▸ **Excerpted passage**:

•••

The numbers show what happens when 720p is converted to 1080i ... the screen is stretched (each block of four pixels is converted into a block of nine pixels with the processor calculating the color of the additional pixels and probably recalculating the original pixels to "correct" the image) and half of the frames are lost (60 frames of 921,600 pixels are converted to 30 frames of 2,073,600 pixels). Thanks to compression (EVERY SIGNAL IS COMPRESSED) the intermediate frames need to be used to adjust the next displayed frame. On content that requires 60 frames per second the viewer may lose the step where "pixel x is changed to color y" when the next of 60 frames is "pixel x is changed to color z". The lost information is less than a blink of an eye but (theoretically) could affect millions of pixels 30 times per second ... when added to the "stretch" one could say every frame is corrupted.

If your display does not handle 720p well the receiver may do a better job of stretching the image and dropping frames. But what is lost at the receiver cannot be restored by any further processing. A better 1080i display would still need to stretch a 720p image to fit the 1080 window, but it may be able to handle the 60 fps frame rate without discarding frames.

Where the difference is more likely to be seen is a 4K display. Converting 1080i to 4K is easy (double the pixels ... one pixel becomes four). Additional processing can be done to smooth the transitions between pixels. Converting 720p to 4K is also easy ... one pixel becomes nine (with additional smoothing still possible). A 4K set should be able to handle the 720p60 frame rate. By the numbers that is where I see having 720p output as 720p by the receiver (instead of 1080i) would make the most difference. But only by the numbers - I have a 4K display and as noted above, I am not seeing huge issues in the actual displayed image. Your opinion may vary.

A question: Are NFL Sunday Ticket feeds in the native mode for the network carrying the game that weekend? Are Fox games 720p while CBS feeds are 1080i? If so, how well did your receivers (when Native On was available) handle going back and forth between Fox and CBS feeds? Without Sunday Ticket an effect should have been seen going back and forth between local Fox and CBS stations.

•••

▸ **Actions to take**:
a – Do these statements agree with the video resolution conversion passage? Answer yes or no for each, and quote the words of the passage that decide it. (i) Converting 720p to 1080i turns each block of four pixels into a block of nine pixels. (ii) Information lost at the receiver can be restored by further processing. (iii) The writer sees huge issues in the image on a 4K display.
b – How might the video resolution conversion passage go on after its final sentence? Write the next part.

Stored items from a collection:
•••

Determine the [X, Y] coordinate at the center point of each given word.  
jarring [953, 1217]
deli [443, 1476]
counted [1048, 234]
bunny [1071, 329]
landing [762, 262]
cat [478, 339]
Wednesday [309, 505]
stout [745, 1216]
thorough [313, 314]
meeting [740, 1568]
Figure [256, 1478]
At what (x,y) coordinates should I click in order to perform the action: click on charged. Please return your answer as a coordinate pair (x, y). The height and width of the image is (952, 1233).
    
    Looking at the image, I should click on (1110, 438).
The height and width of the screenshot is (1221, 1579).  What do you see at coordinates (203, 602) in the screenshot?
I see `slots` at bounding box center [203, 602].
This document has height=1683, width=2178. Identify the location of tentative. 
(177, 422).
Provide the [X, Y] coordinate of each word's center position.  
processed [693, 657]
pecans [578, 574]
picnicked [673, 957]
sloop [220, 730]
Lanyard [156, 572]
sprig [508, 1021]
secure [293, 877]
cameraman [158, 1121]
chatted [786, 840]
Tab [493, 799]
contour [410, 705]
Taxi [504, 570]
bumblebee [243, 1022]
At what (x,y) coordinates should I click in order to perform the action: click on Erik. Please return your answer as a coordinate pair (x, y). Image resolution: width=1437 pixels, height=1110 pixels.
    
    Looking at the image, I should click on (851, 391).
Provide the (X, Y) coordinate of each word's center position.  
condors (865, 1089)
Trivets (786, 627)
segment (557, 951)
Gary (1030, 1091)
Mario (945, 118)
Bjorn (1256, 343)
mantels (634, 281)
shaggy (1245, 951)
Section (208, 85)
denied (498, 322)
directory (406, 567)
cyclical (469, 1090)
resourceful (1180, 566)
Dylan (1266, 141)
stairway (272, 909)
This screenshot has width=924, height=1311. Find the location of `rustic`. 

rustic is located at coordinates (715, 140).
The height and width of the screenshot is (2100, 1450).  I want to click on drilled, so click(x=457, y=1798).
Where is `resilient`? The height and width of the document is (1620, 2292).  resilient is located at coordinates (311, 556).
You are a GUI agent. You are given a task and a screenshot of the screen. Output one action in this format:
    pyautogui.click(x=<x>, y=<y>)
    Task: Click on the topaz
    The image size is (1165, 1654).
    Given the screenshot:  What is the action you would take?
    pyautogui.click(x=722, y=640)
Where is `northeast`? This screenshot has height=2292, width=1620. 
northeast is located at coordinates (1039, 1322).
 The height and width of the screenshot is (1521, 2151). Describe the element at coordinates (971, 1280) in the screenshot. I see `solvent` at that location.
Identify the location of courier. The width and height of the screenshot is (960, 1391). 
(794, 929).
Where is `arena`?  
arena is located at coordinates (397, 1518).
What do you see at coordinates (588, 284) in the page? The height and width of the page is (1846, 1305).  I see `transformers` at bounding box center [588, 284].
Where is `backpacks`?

•••

▸ **Answers in order**:
a –
(i) Yes: "each block of four pixels is converted into a block of nine pixels"
(ii) No: "But what is lost at the receiver cannot be restored by any further processing."
(iii) No: "I am not seeing huge issues in the actual displayed image."

b –
----------



## Tubaman-Z (Jul 31, 2007)

I first became aware of this change via the thread NFL ST 2019 ??? and its discussion re: frame rate changes. After reading all 12 pages of this thread  I have the following thoughts/observations/question.

Regardless of what my signature says (I need to update it) I have a Genie 2, a 4K Genie Mini, and 2 Genie Minis (one of which will soon be replaced with a 4K Genie Mini)
Since becoming a DTV subscriber around 1995 I chose to use Native On to reduce the number of conversions of the signal, figuring that in general, fewer conversions are better and that my TV best knows what it should do with a signal. 
I watch a lot of sports and prefer to view in 720p vs 1080i primarily due to motion blur.
My A/V chain includes an Onkyo TX-NR585 AVR and a Sony XBR-85X850F TV. The AVR passes through video signals unaltered, allowing the TV to do any needed conversions.
The DTV "hidden menu" that you access via holding down Select 8-10 seconds lets you view your Native setting, but not change it. With this firmware change it is seemingly permanently set to "Off".
At least one of the DTV help screens still points to modifying your Native setting. Menu->Display Options->TV Resolution->More Info. So AT&T still has cleanup to do.
I believe that the AT&T Community Forum post referenced earlier (Native On/Off Video Display Option Removed From Latest 0x1214 HR44/54 Update, Is This Permanent?) holds a _*clue*_ to why this was removed. From the AT&T support rep: "When Native Mode is OFF, the resolution stays at a fixed value and prevents the TV from having to breakdown and rebuild its scaling pipeline, *providing a more seamless transition between channel changes. This will minimize black or blue or grey screens, artifacts such as screen flickering or audio distortions, and longer delay with channel change.*" As has been stated by others in this thread, I believe it is primarily a support cost reduction given that the vast majority of DTV customers are more sensitive to the *noted issues* than picture quality.
I wholeheartedly agree that the simplest change would have been to push out an update forcing Native to off but leaving the Native option present for those of us who care about it.
I have one question:

If I go through the Info menu options to set the resolution to 720p for a 720p channel (say Fox), will the channel have been converted to 1080i and then back to to 720p? While it seems silly to do so it could be done intentionally or accidentally. I will do a visual experiment to see but am wondering technically.
@James Long - To answer your question: "Are NFL Sunday Ticket feeds in the native mode for the network carrying the game that weekend? Are Fox games 720p while CBS feeds are 1080i? If so, how well did your receivers (when Native On was available) handle going back and forth between Fox and CBS feeds?" the answer is "Yes, they are in native mode." I was cognizant (visually, time-lag) of the resynchronization that happened when changing but didn't experience it often as I typically don't switch between on-going games. Net: It didn't bother me.


----------



## James Long (Apr 17, 2003)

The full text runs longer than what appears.